## What is required
Every line below that holds the string "computer" must be copied.

Saved entries:

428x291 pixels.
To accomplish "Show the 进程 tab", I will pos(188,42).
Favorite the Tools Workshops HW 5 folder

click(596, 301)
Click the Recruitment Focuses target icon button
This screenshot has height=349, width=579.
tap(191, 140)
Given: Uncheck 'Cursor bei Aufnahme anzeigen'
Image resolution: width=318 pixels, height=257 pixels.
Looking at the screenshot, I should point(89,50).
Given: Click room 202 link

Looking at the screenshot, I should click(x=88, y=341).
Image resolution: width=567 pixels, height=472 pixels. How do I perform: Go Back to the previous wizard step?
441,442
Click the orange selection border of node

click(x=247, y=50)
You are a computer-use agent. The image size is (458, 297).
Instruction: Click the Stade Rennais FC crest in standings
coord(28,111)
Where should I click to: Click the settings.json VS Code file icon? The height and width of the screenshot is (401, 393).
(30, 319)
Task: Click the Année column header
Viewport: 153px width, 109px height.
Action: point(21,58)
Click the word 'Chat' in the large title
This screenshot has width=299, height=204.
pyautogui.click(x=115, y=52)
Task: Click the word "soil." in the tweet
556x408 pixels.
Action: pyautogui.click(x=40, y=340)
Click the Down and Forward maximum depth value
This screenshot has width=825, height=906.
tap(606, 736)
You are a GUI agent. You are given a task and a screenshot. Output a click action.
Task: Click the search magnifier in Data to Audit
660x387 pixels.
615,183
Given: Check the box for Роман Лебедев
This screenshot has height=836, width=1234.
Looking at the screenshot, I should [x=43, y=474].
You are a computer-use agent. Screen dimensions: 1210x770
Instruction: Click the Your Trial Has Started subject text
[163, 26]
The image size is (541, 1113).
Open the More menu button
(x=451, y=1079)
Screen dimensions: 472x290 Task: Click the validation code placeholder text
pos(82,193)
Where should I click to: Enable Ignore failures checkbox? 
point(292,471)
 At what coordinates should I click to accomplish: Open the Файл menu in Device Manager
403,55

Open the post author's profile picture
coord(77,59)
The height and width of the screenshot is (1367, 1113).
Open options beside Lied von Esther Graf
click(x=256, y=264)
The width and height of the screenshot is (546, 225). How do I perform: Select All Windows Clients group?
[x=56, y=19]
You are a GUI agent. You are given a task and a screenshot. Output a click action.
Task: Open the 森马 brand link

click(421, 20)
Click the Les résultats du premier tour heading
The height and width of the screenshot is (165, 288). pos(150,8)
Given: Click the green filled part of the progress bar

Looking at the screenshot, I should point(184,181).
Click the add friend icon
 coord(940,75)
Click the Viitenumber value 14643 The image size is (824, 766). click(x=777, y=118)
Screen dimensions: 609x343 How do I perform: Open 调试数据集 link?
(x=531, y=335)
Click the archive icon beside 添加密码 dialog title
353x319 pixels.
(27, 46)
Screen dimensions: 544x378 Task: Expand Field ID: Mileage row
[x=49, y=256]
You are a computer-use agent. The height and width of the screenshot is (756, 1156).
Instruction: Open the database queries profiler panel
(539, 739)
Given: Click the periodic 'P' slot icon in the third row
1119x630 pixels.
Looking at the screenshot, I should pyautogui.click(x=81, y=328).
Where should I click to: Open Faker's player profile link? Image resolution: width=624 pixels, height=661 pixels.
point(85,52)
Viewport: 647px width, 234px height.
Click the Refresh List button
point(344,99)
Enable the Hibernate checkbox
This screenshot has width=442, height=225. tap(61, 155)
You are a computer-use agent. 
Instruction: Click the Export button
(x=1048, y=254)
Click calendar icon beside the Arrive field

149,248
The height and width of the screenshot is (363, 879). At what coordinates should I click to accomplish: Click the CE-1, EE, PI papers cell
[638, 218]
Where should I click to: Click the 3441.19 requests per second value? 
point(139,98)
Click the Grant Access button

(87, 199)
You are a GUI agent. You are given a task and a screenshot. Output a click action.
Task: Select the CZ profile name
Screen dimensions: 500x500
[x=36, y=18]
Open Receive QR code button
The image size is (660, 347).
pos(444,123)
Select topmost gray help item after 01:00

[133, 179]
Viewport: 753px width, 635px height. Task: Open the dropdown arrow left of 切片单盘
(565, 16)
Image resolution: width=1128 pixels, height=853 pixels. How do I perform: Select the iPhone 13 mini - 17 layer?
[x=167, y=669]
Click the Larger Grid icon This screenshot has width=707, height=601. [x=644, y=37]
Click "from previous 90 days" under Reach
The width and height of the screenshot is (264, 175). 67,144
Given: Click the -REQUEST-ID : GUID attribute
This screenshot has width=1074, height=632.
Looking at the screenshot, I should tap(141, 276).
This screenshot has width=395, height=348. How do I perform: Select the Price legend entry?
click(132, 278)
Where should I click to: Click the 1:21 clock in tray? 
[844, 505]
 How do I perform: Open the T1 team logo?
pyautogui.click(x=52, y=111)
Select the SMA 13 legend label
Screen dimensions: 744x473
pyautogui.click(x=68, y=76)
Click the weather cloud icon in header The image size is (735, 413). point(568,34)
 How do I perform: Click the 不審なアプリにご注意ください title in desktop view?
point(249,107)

## The answer
You are a computer-use agent. The image size is (458, 297).
You are a computer-use agent. Screen dimensions: 1210x770
You are a computer-use agent. The height and width of the screenshot is (756, 1156).
You are a computer-use agent. 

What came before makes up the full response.